Die Presse: Die Siegermächte des Ersten Weltkrieges gingen mit den Verlierern hart ins Gericht. In Ihrem neuen Buch werfen Sie ihnen Doppelmoral in Bezug auf Österreich vor. Warum?

Arnold Suppan:Ein Schlüsseldokument ist für mich die sogenannte Mantelnote des Vorsitzenden der Friedenskonferenz, Georges Clemenceau, an Staatskanzler Karl Renner. Hier begründet er die harten Bedingungen des Vertrags von Saint-Germain sehr vorwurfsvoll. Österreich sei wesentlich am Beginn des Ersten Weltkrieges beteiligt gewesen, und das Volk habe keinen Widerstand gegen die Politik der kaiserlichen Regierung geleistet. Doch Österreich-Ungarn hat zwar Serbien den Krieg erklärt, aber nicht Frankreich, Großbritannien, Italien und den Vereinigten Staaten, es war genau umgekehrt.

Und das österreichische Volk? War es kriegerischer als die Menschen der anderen Staaten gesinnt?

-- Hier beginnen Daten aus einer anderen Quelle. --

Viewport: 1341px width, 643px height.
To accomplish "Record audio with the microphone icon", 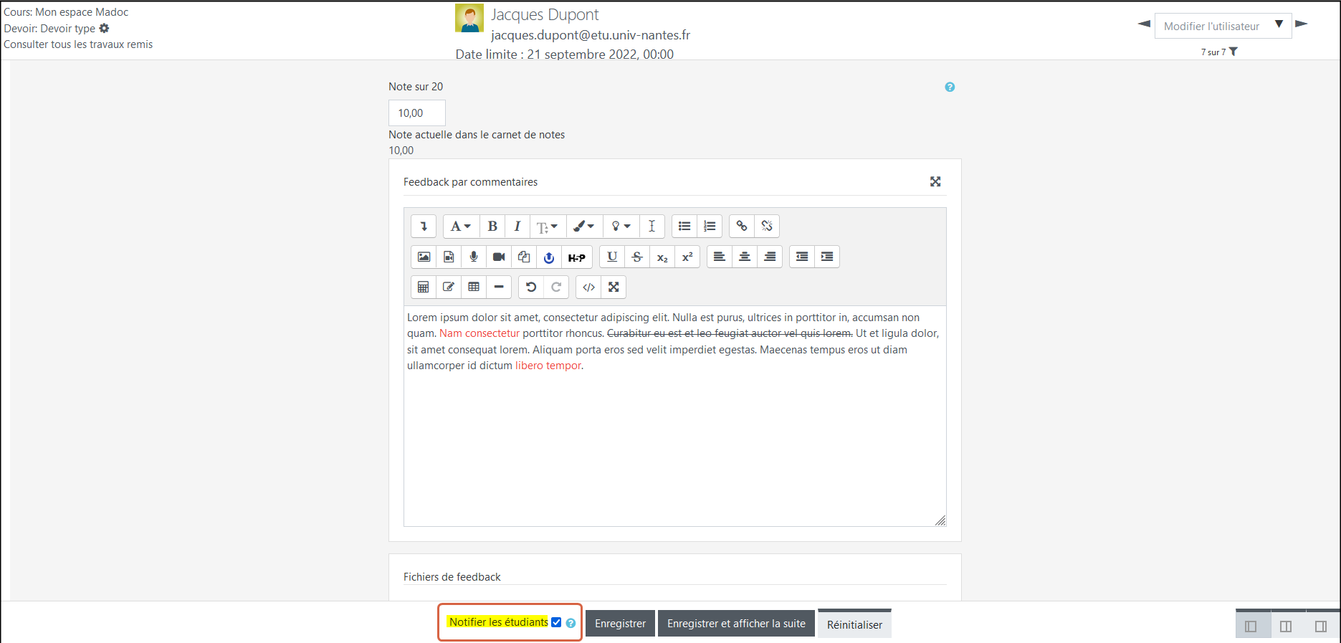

Nein, überhaupt nicht. Es gab leider zu Kriegsbeginn viele Pro-Stimmen und Pro-Demonstrationen. Auch die meisten Intellektuellen haben mitgemacht. Aber dieselben Jubelszenen hat es in Paris und London gegeben. Darum ging es bei Saint-Germain nicht. Im Vordergrund stand die französische Furcht vor einem Anschluss Österreichs an Deutschland. Und dann wie Clemenceau von „geheiligten Gesetzen der Gerechtigkeit“ zu sprechen, das ist wirklich üble Doppelmoral. Zuletzt hat die Machtpolitik entschieden.